Los buscadores llegaban en masa a la Isla, tanto de ida como de vuelta. No es descartable que algunos, más seducidos por las mulatas, el tabaco y el buen clima –venían de geografías gélidas, como herr Trump–, hayan olvidado su misión. Se diseminaron por el puerto y las plazas, las tabernas y paseos, tenían el aspecto de mendigos barbudos y no cuesta imaginar sus balbuceos para pedir un trago, comida o breva.
Testigos de aquella invasión, dos dibujantes, Ferrán y Baturone –me los figuro como Hernández y Fernández, de Tintín, ubicuos y cuaderno en mano– se dedicaron a representar estos “tipos” y sus costumbres en doce láminas. Es el rarísimo Álbum californiano, una joya de la litografía cubana, que vio la luz en los talleres del impresor francés Louis Marquier, aplatanado en La Habana.
El Álbum californiano se vendió por entregas, unas “primorosamente coloridas” y otras en blanco y negro. Ferrán y Baturone no solo fueron hábiles con sus dibujos sino ingeniosos a la hora de titularlos. Los nombres se tradujeron al inglés, quizás para que sirvieran a los buscadores como souvenir de su estancia habanera.
El ‘Álbum californiano’ se vendió por entregas, unas “primorosamente coloridas” y otras en blanco y negro
Una fortuna hecha –del que no se tiene la versión a color– representa, posando de pie como un patriarca bíblico, al gambusino típico: sombrero, chaquetón, barba hasta el pecho. El mismo personaje, junto a dos colegas en plena resaca, sorbe un trago de aguardiente en Posiciones cómodas. Se bebe, cada vez más, como si no tuvieran que partir a un nuevo destino, en Sociedad de templanza.
Pañuelo en el cuello y camisa abierta, el viajero sale a la calle a conquistar. Tiene dinero aunque parezca un vagabundo. Si está de buen humor –como en Un protector de las artes– no duda en sentarse en la Alameda de Paula, pelando naranjas con un cuchillo y rodeado de habaneras, que lo agasajan con panderetas y organillos. Si encuentra a otros, igual de borrachos que él, alquilan una calesa entre siete y pagan Un buen flete.

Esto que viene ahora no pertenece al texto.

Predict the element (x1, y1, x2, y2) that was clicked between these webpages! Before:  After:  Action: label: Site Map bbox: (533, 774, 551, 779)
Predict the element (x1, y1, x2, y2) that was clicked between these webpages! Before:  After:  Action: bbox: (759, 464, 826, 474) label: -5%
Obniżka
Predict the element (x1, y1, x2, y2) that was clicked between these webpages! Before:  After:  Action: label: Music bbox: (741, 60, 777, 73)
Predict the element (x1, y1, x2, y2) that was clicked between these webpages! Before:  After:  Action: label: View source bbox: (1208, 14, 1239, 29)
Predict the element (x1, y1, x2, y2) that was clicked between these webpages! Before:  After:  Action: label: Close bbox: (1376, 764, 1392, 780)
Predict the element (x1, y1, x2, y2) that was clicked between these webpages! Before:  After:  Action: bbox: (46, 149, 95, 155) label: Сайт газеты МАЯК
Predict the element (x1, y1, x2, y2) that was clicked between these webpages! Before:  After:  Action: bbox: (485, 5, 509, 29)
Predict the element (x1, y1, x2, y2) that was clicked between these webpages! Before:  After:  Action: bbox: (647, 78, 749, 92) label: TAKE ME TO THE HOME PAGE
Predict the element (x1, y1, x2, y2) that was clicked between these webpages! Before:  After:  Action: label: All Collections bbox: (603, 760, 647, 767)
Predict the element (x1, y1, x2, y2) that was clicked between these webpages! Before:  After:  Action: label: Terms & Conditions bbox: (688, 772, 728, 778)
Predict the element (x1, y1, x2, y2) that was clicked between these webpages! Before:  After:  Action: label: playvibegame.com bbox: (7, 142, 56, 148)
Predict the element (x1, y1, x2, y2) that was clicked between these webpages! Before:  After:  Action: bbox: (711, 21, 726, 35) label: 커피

Los buscadores de oro son –observan los pícaros Ferrán y Baturone– Partidarios del sistema antiflogístico: calmados, sibaritas, beodos, inalterables. Si José Antonio Saco no hubiera escrito una memoria sobre la vagancia en Cuba ya en 1830, se diría que la fundaron ellos.
Pero no todo es color de rosa para el que ha encontrado un poco de oro. Una ligera indisposición nos muestra a un par de compadres casi levitando por obra y gracia del mofuco. Otros dos, quizás por haber perdido una apuesta o extraviado las últimas pepitas, manotean sus Argumentos sólidos. Junto a un cañón, con la mirada perdida en la bahía y un zapato roto, un gambusino melancólico intenta un Remedio contra los callos.
Al parecer, los habaneros no despreciaban las pepitas de oro de California y es probable que hayan sembrado numerosas discordias
Al parecer, los habaneros no despreciaban las pepitas de oro de California y es probable que hayan sembrado numerosas discordias. En el grabado Realización, tres buscadores discuten con un joyero o tasador. Para dar por zanjada la cuestión, el isleño alza una implacable balanza.
Mi lámina preferida del Álbum californiano sigue siendo, naturalmente, ¡Qué buen tabaco! La imagen se huele y se saborea. El deleite de uno de los mineros con su rueda de puros, y del otro con una caja –sellada y con habilitaciones–, es el resumen de sus rocambolescas vidas: humo, sueños, fiebre y ceniza.